“These questions are decades old.”
Recovery can mean a lot of different things. In the way I use it, recovery means the cessation of addictive substances or behaviors. For some people, that requires total abstinence from certain substances. For others, it might mean harm-reduction or behavior change.
To me, recovery means not only total abstinence from alcohol and mind-altering drugs, but the healing of decades-old trauma, unlearning harmful beliefs about myself and others, and rehabilitating the way I engage in relationships with other people. Each of those things could be a topic that stretches over multiple blogs, so for now I’m just talking about recovery from substance abuse.
I’m going to fast-forward through my childhood for now, but suffice it to say that it was painful and chaotic and I was surrounded by plenty of substance-users. By the time I was an adolescent, I had absolutely debilitating anxiety. I developed a lot of strange obsessions and compulsions in my teens that I think were really just a way to escape to a world that was all my own. I didn’t drink much in high school, but on the few occasions I did, I binge-drank enough to get sick. Alcohol was already another promising way to escape myself. To turn off the noise and quiet the chaos.
And although I wasn’t a daily drinker until my mid-to-late twenties, I increased the binge drinking in college. Drinking was such part of the culture at my rural liberal arts college that I never really questioned my behavior. Even when I passed out at a party one night and ended up taking an ambulance to the local ER, I chalked it up as a one-time mistake resulting from not enough food.
And in my 20′s, I drank regularly and prolifically, finding a place in Atlanta’s bar culture that felt comfortable, if not very consistent. And the truth is, for a while it was kind of fun, in a twisted way. I had learned how to turn all the way off. I never had to be anybody but the bar friend. I could live in the smoky haze of a dark bar without ever really knowing what was going on inside myself or processing the absolutely devastating events that had surrounded me for most of my life. It was the perfect environment in which to halt all emotional growth for about a decade.
Things only got worse in my 30′s. I was drinking pretty much every day, during any free moments I had outside of the workday. I couldn’t just stop. I was well past the point where the people I had been drinking with were no longer drinking like I was. I was past the point of ruining several relationships. My behavior was getting noticed at work. I was thousands of dollars in debt. I had a newly-diagnosed heart condition that made my substance abuse especially dangerous. And still, I couldn’t seem to stop.

LISTED RECORDS:
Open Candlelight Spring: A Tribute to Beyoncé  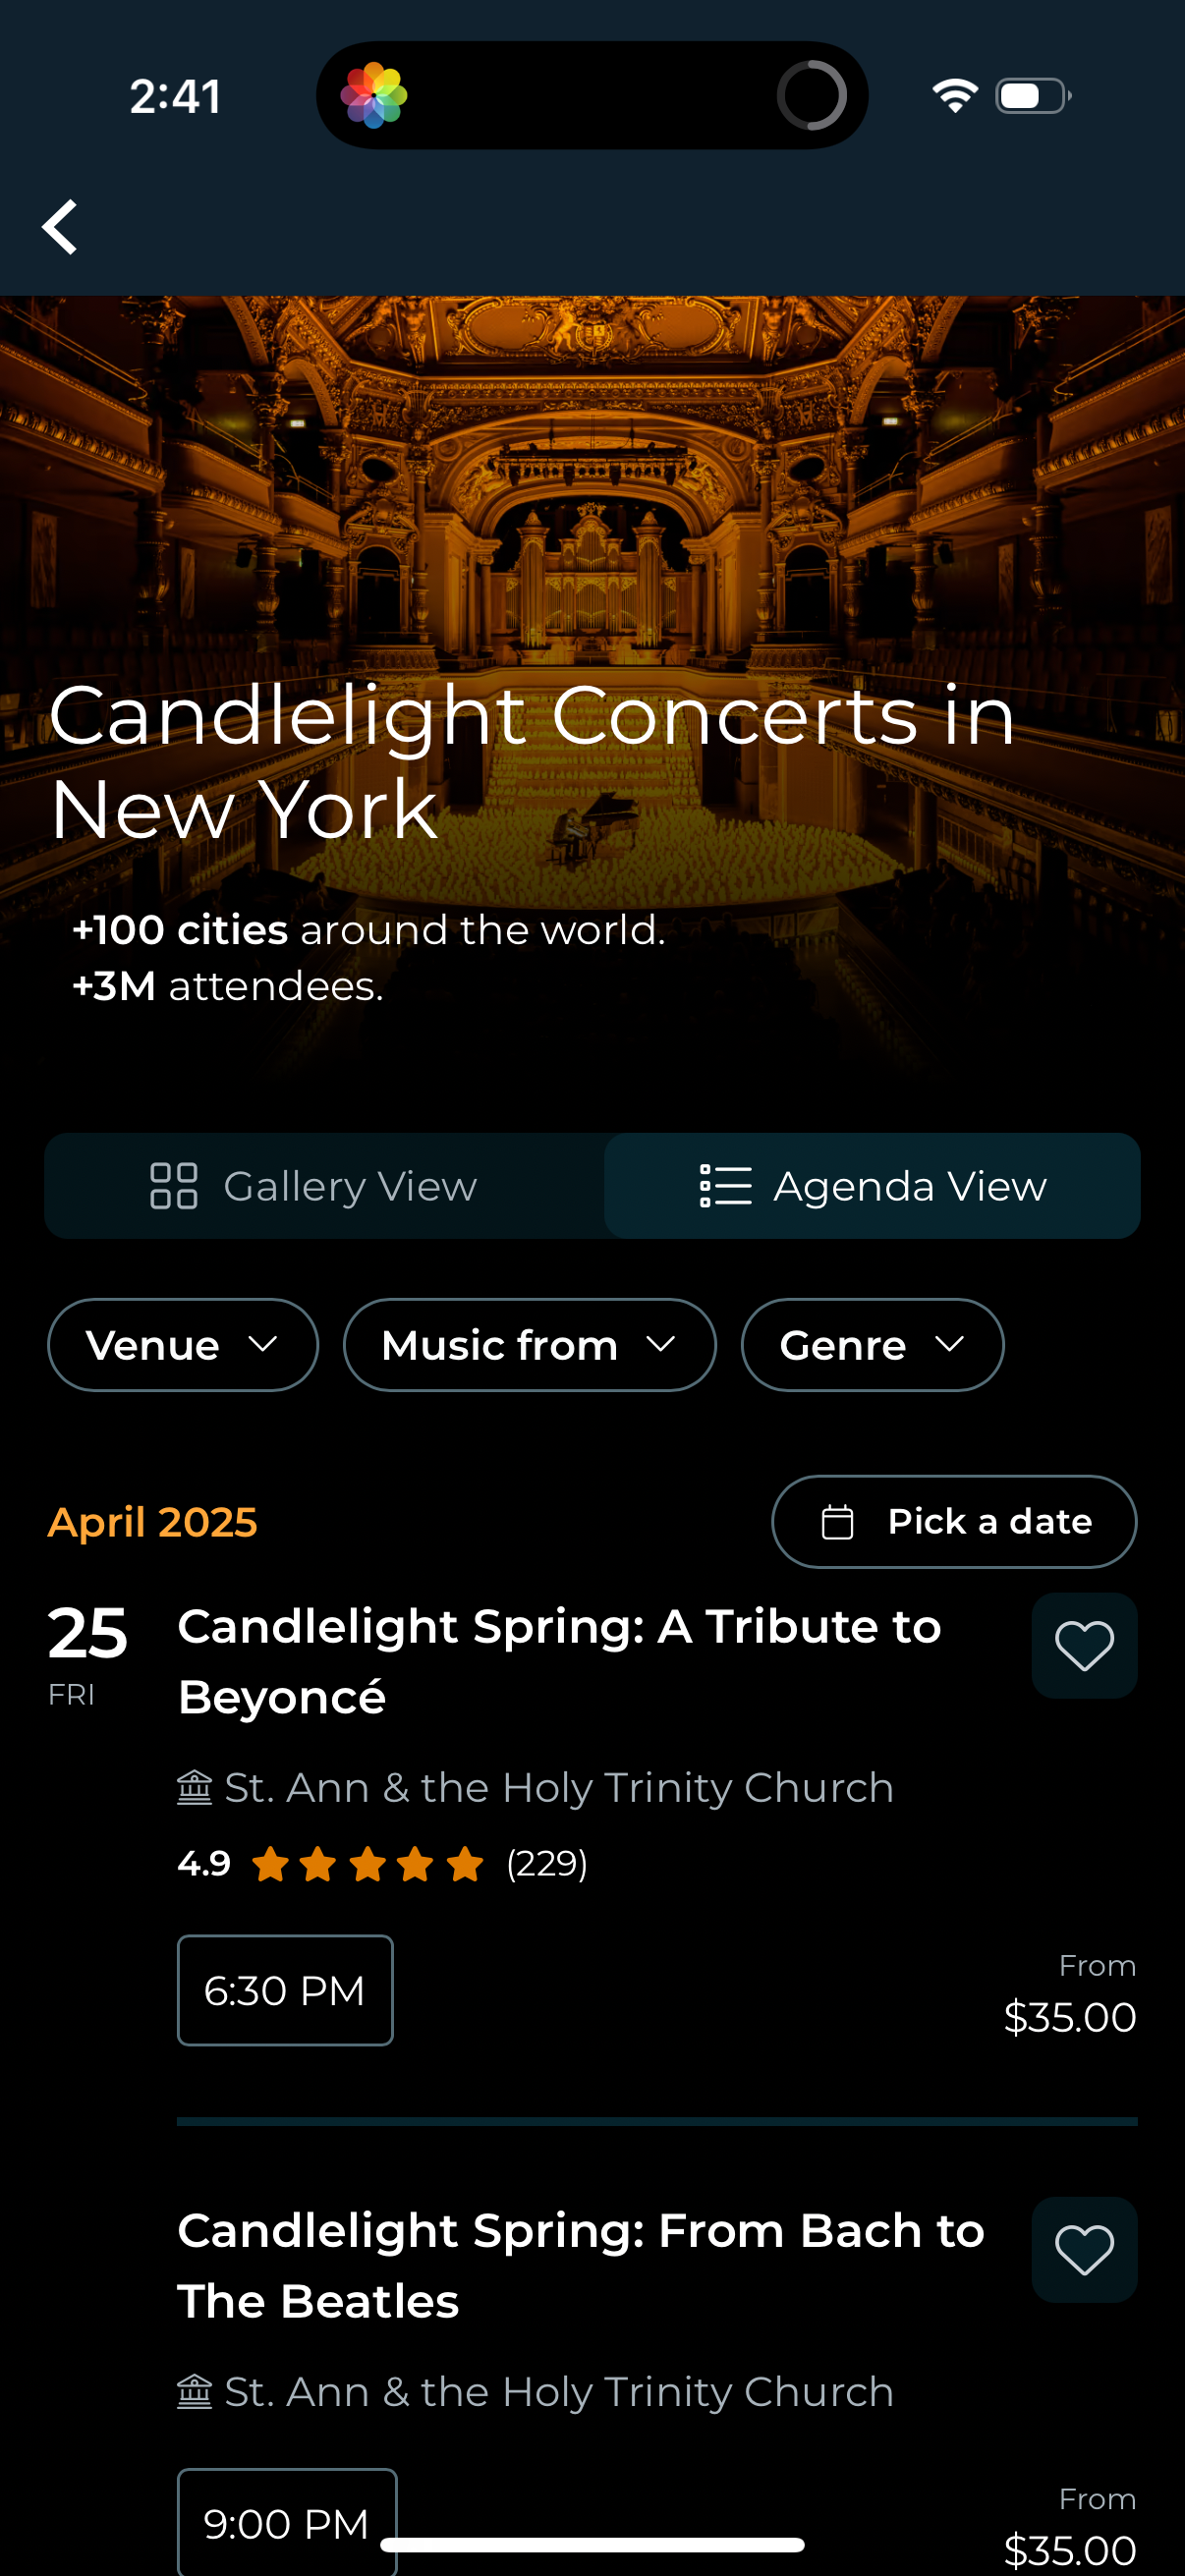560,1661
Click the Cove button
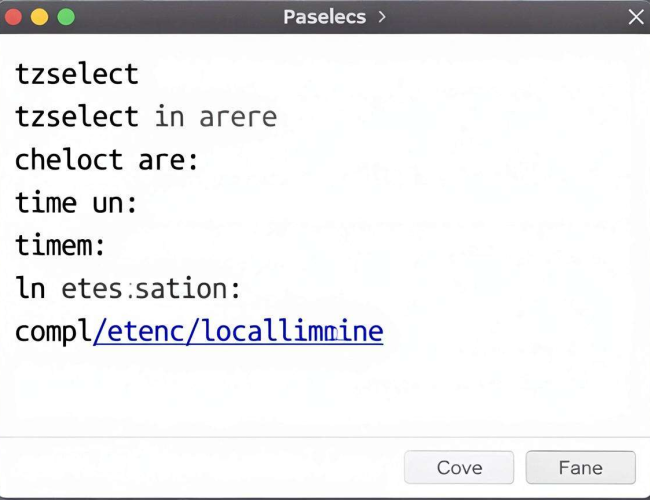 point(459,467)
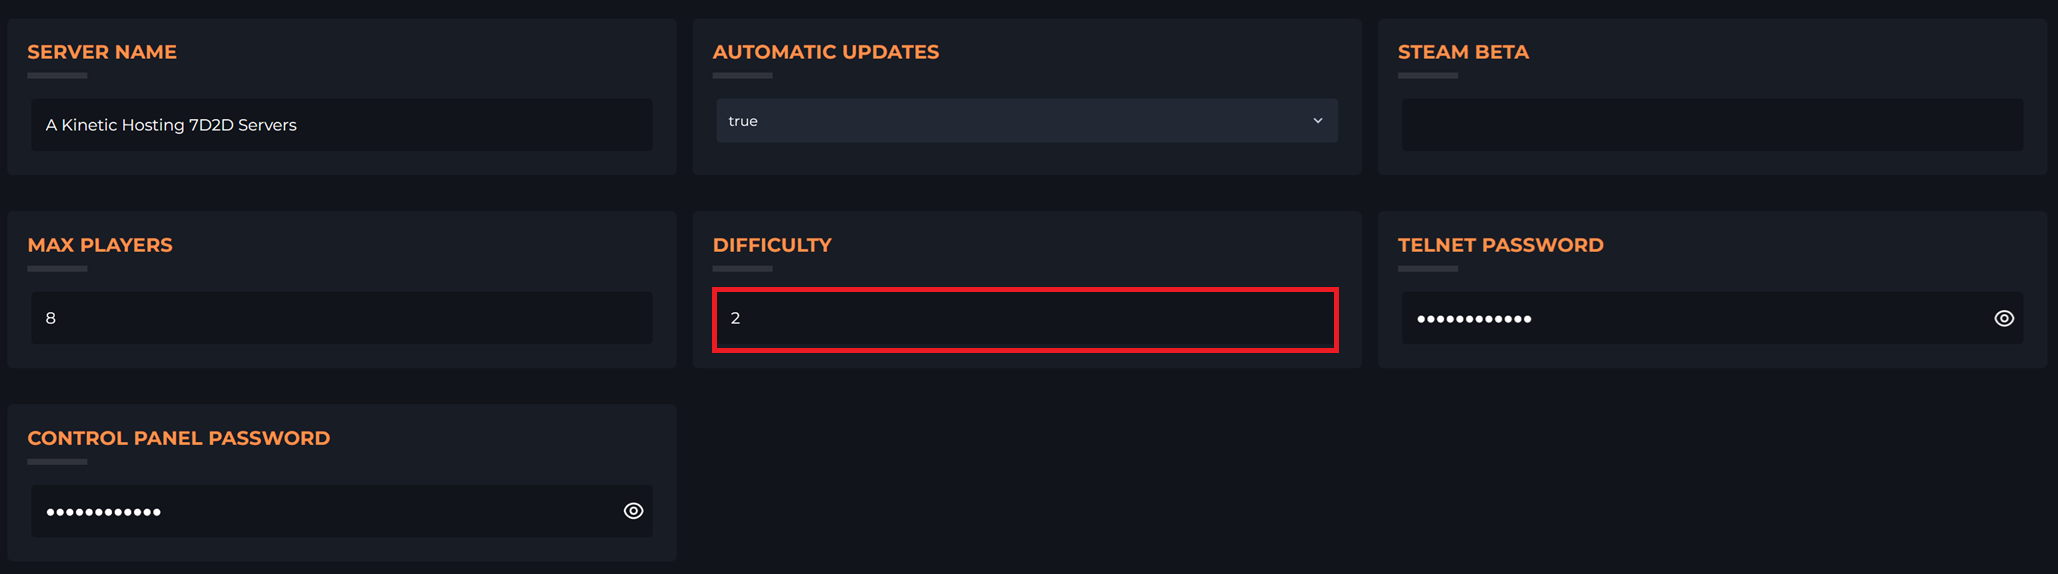Click into the empty Steam Beta field
This screenshot has height=574, width=2058.
click(1712, 125)
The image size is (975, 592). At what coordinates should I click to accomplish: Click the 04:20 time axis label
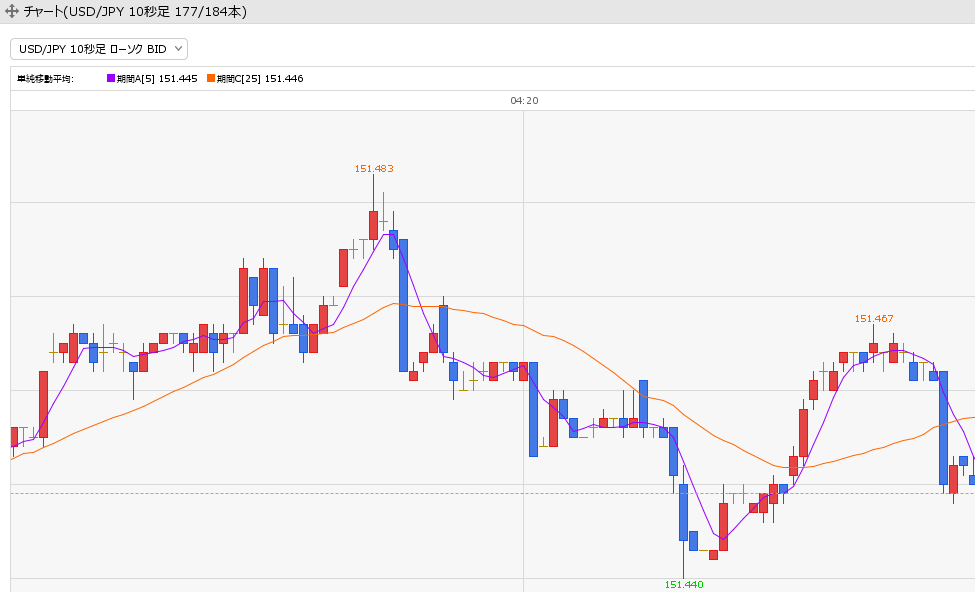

EXPLORE THE MATERIAL:
A) According to the recovery essay, in which city did the writer find a place in bar culture during their twenties?
B) In one to three sentences, explain why the recovery essay limits its discussion to recovery from substance abuse.
C) Carry the recovery essay forward from its final sentence.
The lines are separate material and have no connection to the recovery essay.

EXPECTED OUTPUTS:
A) Atlanta.

B) The writer's broader idea of recovery also includes healing decades-old trauma, unlearning harmful beliefs, and rehabilitating relationships. Each of those could be a topic stretching over multiple blogs, so for now the writer addresses only substance abuse.

C)
I tried to quit for a few years. I even did Intensive Outpatient treatment and stayed sober for about six months. Even then, though, the thought of never drinking again seemed more than I could handle, and I thought obsessively about what conditions would be necessary to allow my drinking again. And I did drink again. Every time I stopped for a while, I convinced myself that a break was all I had needed and I knew better now, circumstances had changed, I’d just be more careful this time…
And of course, that never worked.
I had my last drink on the night of my 34th birthday. I was alone for most of it. I had just gone through a painful breakup. I left my job partly because I was afraid of being fired. I was making one terrible decision after another. I was supposed to have dinner with the person I was dating but we split up that same day. I felt just... completely unmoored. I opened a bottle of red wine, and I remember thinking:
“This is never going to get any better, is it?”
I drank the whole bottle anyway. And I drank more that night, although I didn’t really even want to. I just couldn’t even fathom anything different. I thought that even if I could stop, life beyond would be so unappealing, I’d rather be dead.
And yet, for some reason, I made a different choice the next morning. Hungover, exhausted, and completely defeated, I surrendered.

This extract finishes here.